Gus O'Donnell tells Iraq inquiry spending cuts may lead to loss of one of two posts and criticises Blair's style of government
One of Britain's two deputy national security advisers could lose their job because of spending cuts, the head of the civil service indicated today.
Sir Gus O'Donnell said he could not guarantee that both posts would survive cost-cutting in the Cabinet Office.
"We need to look at our resources very carefully ... to live within our spending review which starts from April 2011," the cabinet secretary said in evidence to the Iraq inquiry.
"We will need to look very carefully at the composition of that team [National Security Secretariat], and there will be some reductions there."
Asked whether the national security adviser, Sir Peter Ricketts, would retain his two deputies, O'Donnell replied: "He has to have at least one deputy. At least one."
O'Donnell also levelled criticisms at Tony Blair's style of government, blaming him for a lack of sufficient records to inform the present inquiry into the 2003 invasion of Iraq and its aftermath.
He added that the ministerial code made clear that the "full" legal advice of the attorney general on such issues ? not just a summary ? should be made available to cabinet ministers.
He told the inquiry that Blair steered away from discussing major issues such as the Iraq war in cabinet because he did not trust colleagues not to leak details, and suggested that was a problem in terms of records.
"The nature of formality was diminished," he said. "If you reduce the formality, you do not have such good records.

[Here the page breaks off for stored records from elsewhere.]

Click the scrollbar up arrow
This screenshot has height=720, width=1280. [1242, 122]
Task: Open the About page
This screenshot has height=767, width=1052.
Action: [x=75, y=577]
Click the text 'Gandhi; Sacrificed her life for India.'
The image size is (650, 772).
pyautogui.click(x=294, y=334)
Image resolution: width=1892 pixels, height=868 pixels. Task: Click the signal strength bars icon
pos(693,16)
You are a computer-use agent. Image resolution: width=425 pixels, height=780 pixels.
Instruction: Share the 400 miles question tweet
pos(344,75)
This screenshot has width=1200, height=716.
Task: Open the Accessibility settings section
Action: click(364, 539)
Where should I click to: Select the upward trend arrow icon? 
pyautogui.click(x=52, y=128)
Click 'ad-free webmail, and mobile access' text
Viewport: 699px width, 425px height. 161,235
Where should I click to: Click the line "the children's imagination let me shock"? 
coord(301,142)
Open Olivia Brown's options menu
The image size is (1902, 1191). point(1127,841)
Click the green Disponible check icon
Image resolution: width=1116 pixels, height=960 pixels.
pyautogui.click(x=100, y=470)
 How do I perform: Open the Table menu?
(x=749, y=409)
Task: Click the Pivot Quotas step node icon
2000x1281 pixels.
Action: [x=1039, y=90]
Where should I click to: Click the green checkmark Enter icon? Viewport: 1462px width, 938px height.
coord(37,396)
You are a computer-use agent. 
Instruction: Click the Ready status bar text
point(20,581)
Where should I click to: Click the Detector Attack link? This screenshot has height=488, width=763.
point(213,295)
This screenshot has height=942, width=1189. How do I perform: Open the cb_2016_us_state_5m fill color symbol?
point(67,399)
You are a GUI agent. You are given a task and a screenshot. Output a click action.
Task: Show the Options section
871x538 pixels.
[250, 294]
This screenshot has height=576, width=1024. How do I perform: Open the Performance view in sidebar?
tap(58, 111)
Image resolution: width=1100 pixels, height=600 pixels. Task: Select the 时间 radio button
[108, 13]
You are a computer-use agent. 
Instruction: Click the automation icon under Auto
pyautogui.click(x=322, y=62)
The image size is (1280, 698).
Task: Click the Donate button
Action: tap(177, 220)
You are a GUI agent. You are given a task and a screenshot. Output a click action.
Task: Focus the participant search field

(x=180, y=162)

When you come to do an audit, as you are here, it is not as complete as any cabinet secretary would want it to be."
Asked about the failure to provide the then attorney general Lord Goldsmith's advice to the whole cabinet in the run up to the invasion, O'Donnell said: "The ministerial code makes it clear that, if there is a legal issue, the full text of the attorney general's opinion should be attached [to discussion papers]."